*** Records to use ***

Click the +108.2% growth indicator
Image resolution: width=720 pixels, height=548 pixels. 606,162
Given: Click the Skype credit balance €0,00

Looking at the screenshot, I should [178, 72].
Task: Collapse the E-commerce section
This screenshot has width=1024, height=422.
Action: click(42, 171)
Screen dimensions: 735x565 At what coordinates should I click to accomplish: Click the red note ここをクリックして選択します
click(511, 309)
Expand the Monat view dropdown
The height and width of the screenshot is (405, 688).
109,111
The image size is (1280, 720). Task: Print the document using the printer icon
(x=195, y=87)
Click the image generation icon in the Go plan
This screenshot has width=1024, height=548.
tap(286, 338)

*** End of Records to use ***

- **Task to carry out**: Copy out, exactly as given, the line containing "This screenshot has width=1024, height=422." together with every line after it in the material.

- **Answer area**:
This screenshot has width=1024, height=422.
Action: click(42, 171)
Screen dimensions: 735x565 At what coordinates should I click to accomplish: Click the red note ここをクリックして選択します
click(511, 309)
Expand the Monat view dropdown
The height and width of the screenshot is (405, 688).
109,111
The image size is (1280, 720). Task: Print the document using the printer icon
(x=195, y=87)
Click the image generation icon in the Go plan
This screenshot has width=1024, height=548.
tap(286, 338)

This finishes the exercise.